REPUBLIQUE FRANÇAISE
AU NOM DU PEUPLE FRANÇAIS

16 octobre 2024
Cour d’appel de Rennes
RG n°
21/05848
9ème Ch Sécurité Sociale

ARRÊT N°

N° RG 21/05848 – N° Portalis DBVL-V-B7F-SA3D

CIPAV

C/

[M] [F]

Copie exécutoire délivrée

le :

à :

Copie certifiée conforme délivrée

le:

à:

RÉPUBLIQUE FRANÇAISE

AU NOM DU PEUPLE FRANÇAIS

COUR D’APPEL DE RENNES

ARRÊT DU 16 OCTOBRE 2024

COMPOSITION DE LA COUR LORS DU DÉLIBÉRÉ :

Président : Madame Cécile MORILLON-DEMAY, Présidente de chambre

Assesseur : Madame Véronique PUJES, Conseillère

Assesseur : Madame Anne-Emmanuelle PRUAL, Conseillère

GREFFIER :

Madame Adeline TIREL lors des débats et Monsieur Philippe LE BOUDEC lors du prononcé

DÉBATS :

A l’audience publique du 12 Juin 2024

devant Madame Anne-Emmanuelle PRUAL, magistrat chargé d’instruire l’affaire, tenant seule l’audience, sans opposition des représentants des parties et qui a rendu compte au délibéré collégial

ARRÊT :

Contradictoire, prononcé publiquement le 16 Octobre 2024 par mise à disposition au greffe comme indiqué à l’issue des débats

DÉCISION DÉFÉRÉE A LA COUR:

Date de la décision attaquée : 26 Août 2021

Décision attaquée : Jugement

Juridiction : Tribunal Judiciaire de RENNES – Pôle Social

Références : 19/00558

****

APPELANTE :

LA CAISSE INTERPROFESSIONNELLE DE PRÉVOYANCE ET D’ASSURANCE VIEILLESSE

[Adresse 4]

[Localité 3]

représentée par Me Malaury RIPERT de la SCP LECAT ET ASSOCIES, avocat au barreau de PARIS substitué par Me Anne LEROY, avocat au barreau de RENNES

INTIMÉ :

Monsieur [M] [F]

[Adresse 2]

[Localité 1]

représenté par Me Dimitri PINCENT, avocat au barreau de PARIS

EXPOSÉ DU LITIGE :

M. [M] [F] est affilié depuis le 1er janvier 2015 à la caisse interprofessionnelle de prévoyance et d’assurance vieillesse (la CIPAV) au titre de son activité de conseil technique, exercée sous le statut d’auto-entrepreneur.

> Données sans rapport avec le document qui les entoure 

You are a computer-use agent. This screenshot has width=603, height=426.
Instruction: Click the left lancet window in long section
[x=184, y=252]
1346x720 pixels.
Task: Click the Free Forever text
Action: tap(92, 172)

Le 6 décembre 2018, M. [F] s’est procuré un relevé de sa situation individuelle sur le site groupement d’intérêt public info retraite.

Contestant les éléments transcrits sur ce document, par courrier du 10 décembre 2018, M. [F] a saisi la commission de recours amiable de la CIPAV.

Il a ensuite porté le litige devant le pôle social du tribunal de grande instance de Rennes le 27 février 2019.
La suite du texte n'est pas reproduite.